If we are defined as imperfect humans, then we will commit a direct act against God, or sin, everyday, even without realizing it. However, we are taught not to sin so that we do not disobey God. This conflicting interpretation leads to the feeling of being under scrutiny for thinking and therefore shame³ develops from anything that seems to oppose their teachings. This is where the theory of cognitive dissonance⁴ comes into play.
If one sins, the next step is to follow their ritual of asking for forgiveness or repentance. Different beliefs have different avenues of this, and although I think the general message makes sense, (i.e.: If you make a mistake, apologizing is a favorable choice), oppressive belief systems create an environment that ultimately induces the feeling of unworthiness. The loop is as such: have an immoral thought, feel guilty about it, repent, have the same immoral thought, feel guilty about it again, repent. If you cycle through this enough times, the guilt turns into shame. Can you see how symptoms of mental illness can easily grow in this rigid mental prison? If one wants to actively change their mindset, guilt without appropriate action is not the key. Thoughts eventually feel as if they are policed by God.
If one believes in an all-loving God, do you really think he operates as a dictator? What if the notion of sin is simply a guide? Wouldn’t it be more loving to simply show examples of consequences rather than enact a strict rulebook?
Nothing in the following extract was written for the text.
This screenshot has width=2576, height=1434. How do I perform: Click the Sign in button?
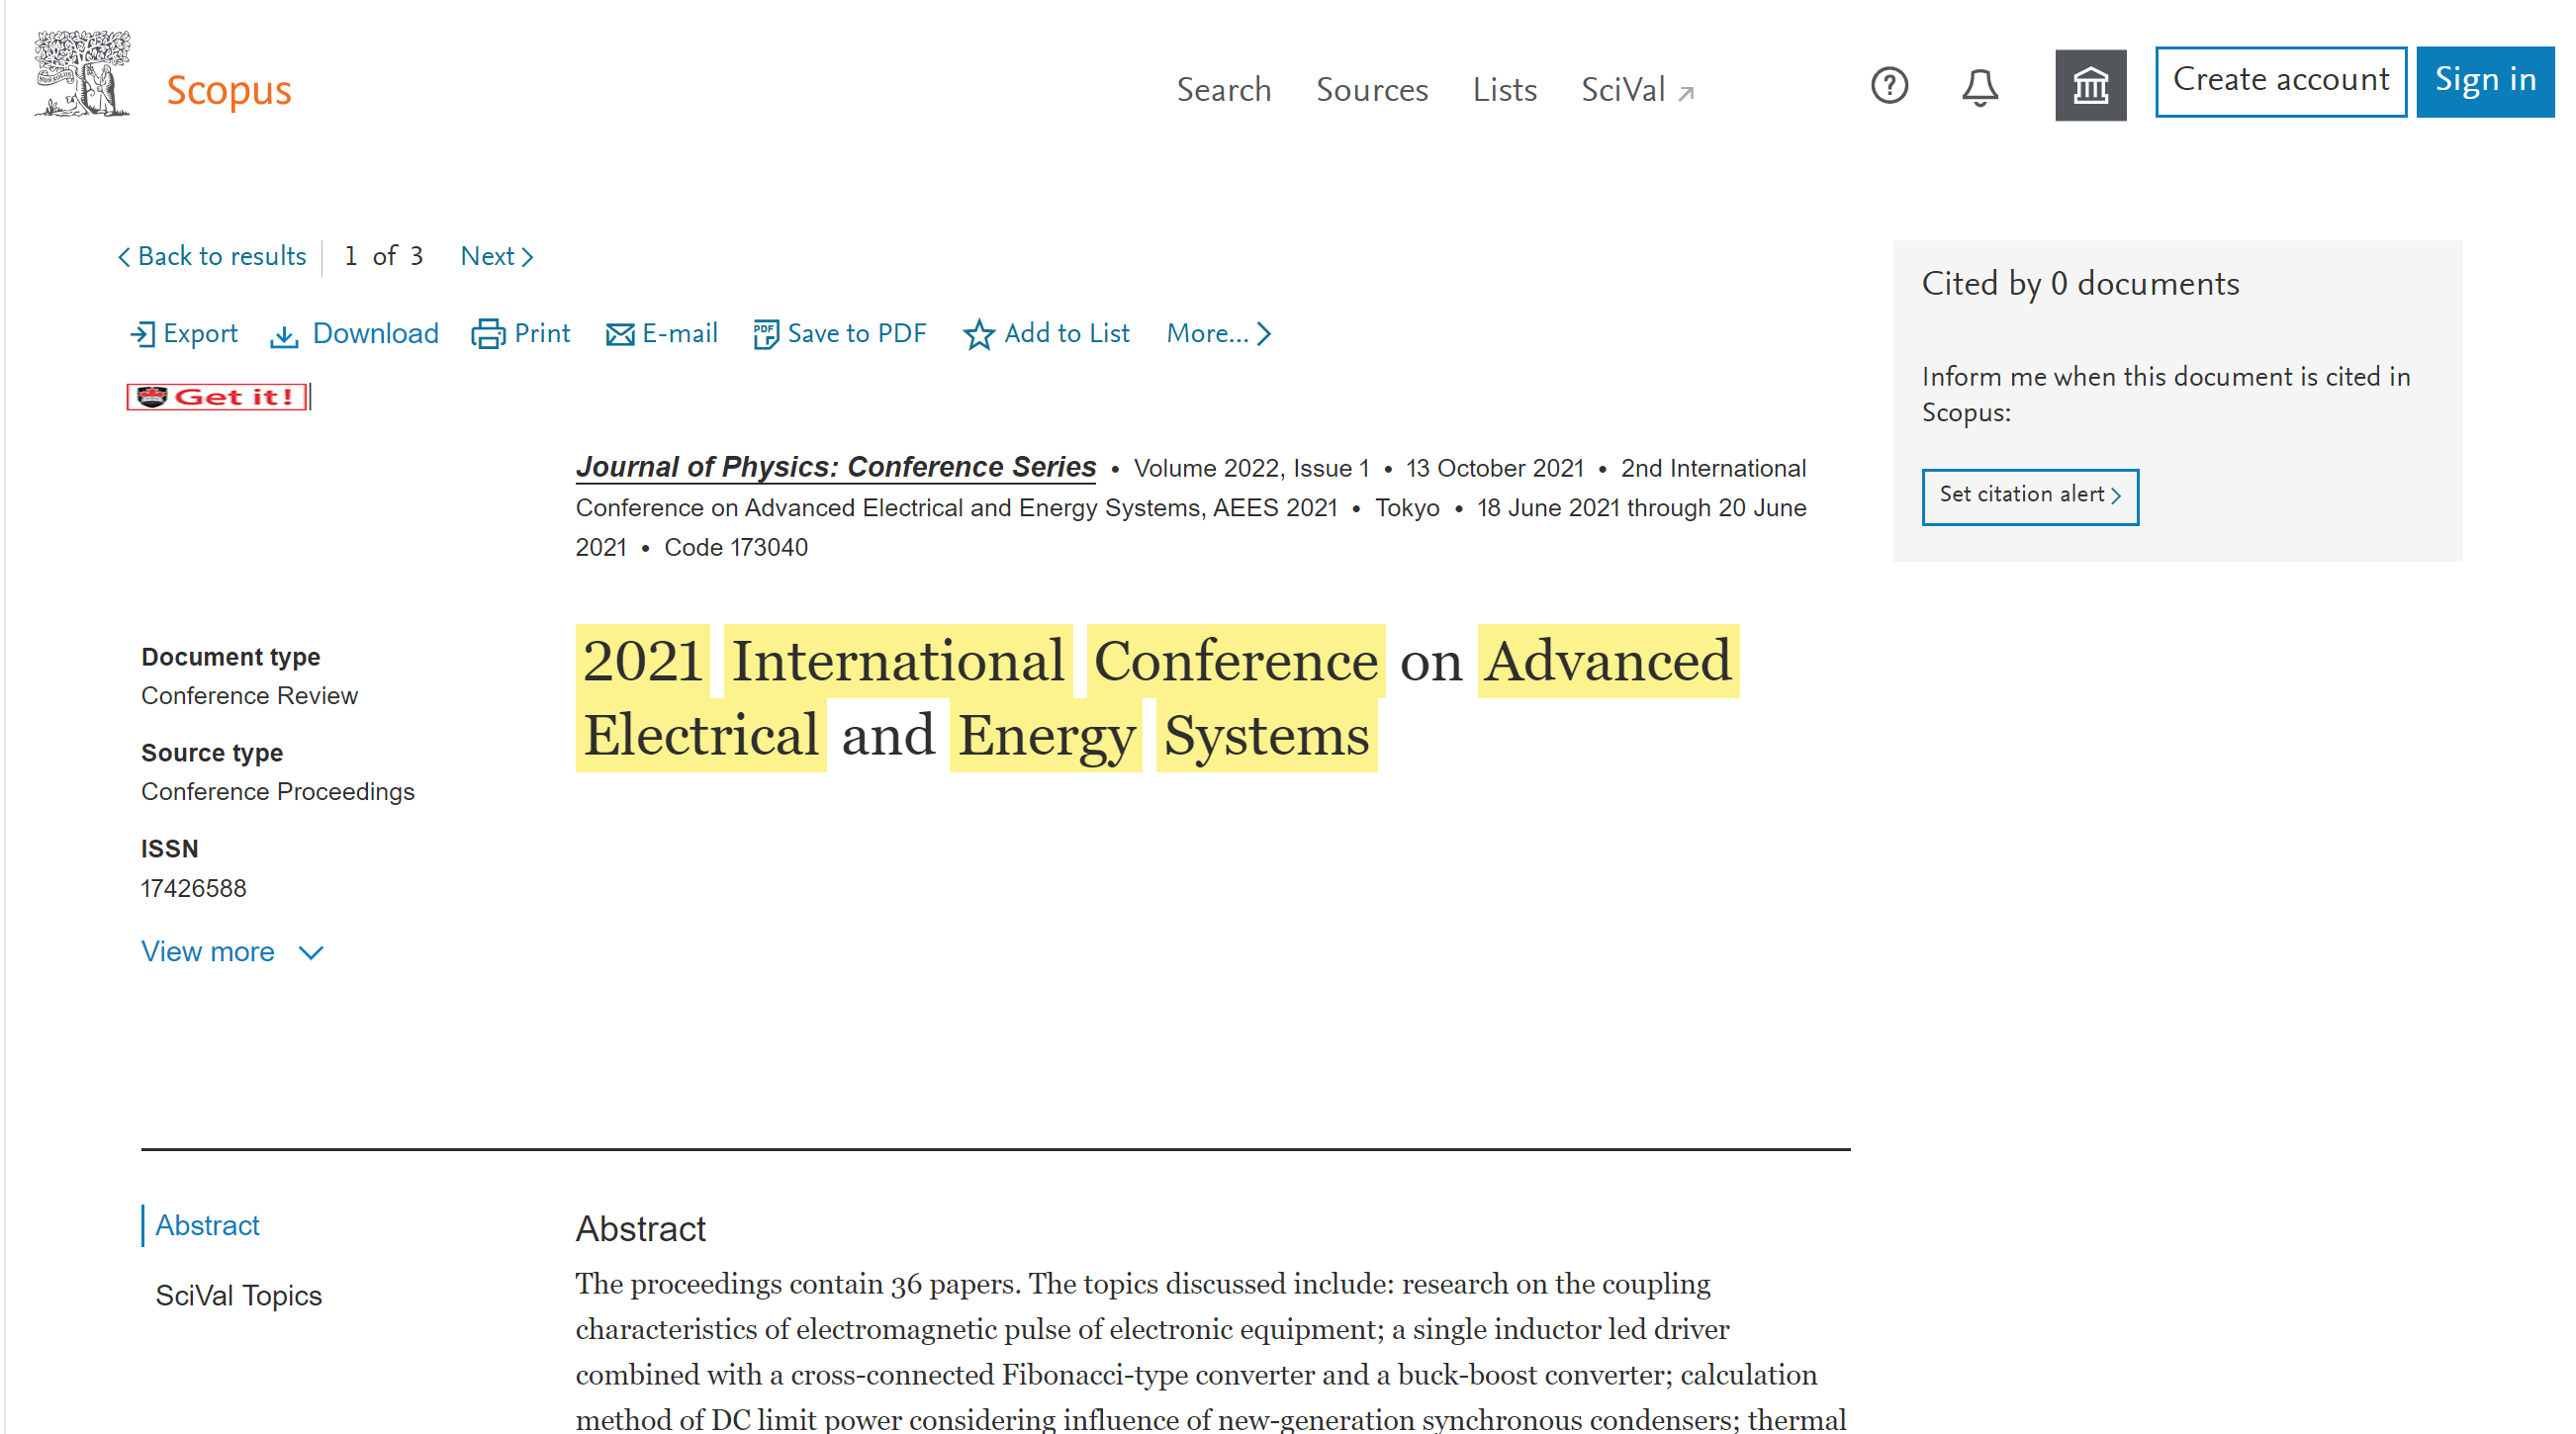tap(2484, 81)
Haven’t we seen the violent results of extreme thought control? Wouldn’t an all-loving God want his worshippers to lead better lives for themselves and others without forced compliance and fear? It can be proven that fear isn’t the most successful motivator. Unfortunately, those in cults do not realize that they are acting in fear as they are taught that their doctrine is based in love.
In summary, sin is taught in various ways. I believe the concept of sin is harmful if followed in a rigid method. Thoughts are not under ownership, so to speak, they come and go and should be separated from personal identity. Therefore, thoughts are not inherently sins.
- An apostate is someone who abandoned or rejected their religion. Jesus is not thought of to be an apostate, but by definition, could be considered an apostate by some Jews since he strongly disagreed with Jewish leaders in his time. Food for thought.
- This brings up the topic of free will, which is related, but that discussion will be honored at another time.
- Guilt is the feeling of doing something bad, shame is the feeling that you are a bad person.
- Cognitive dissonance refers to a situation involving conflicting attitudes, beliefs, or behaviors.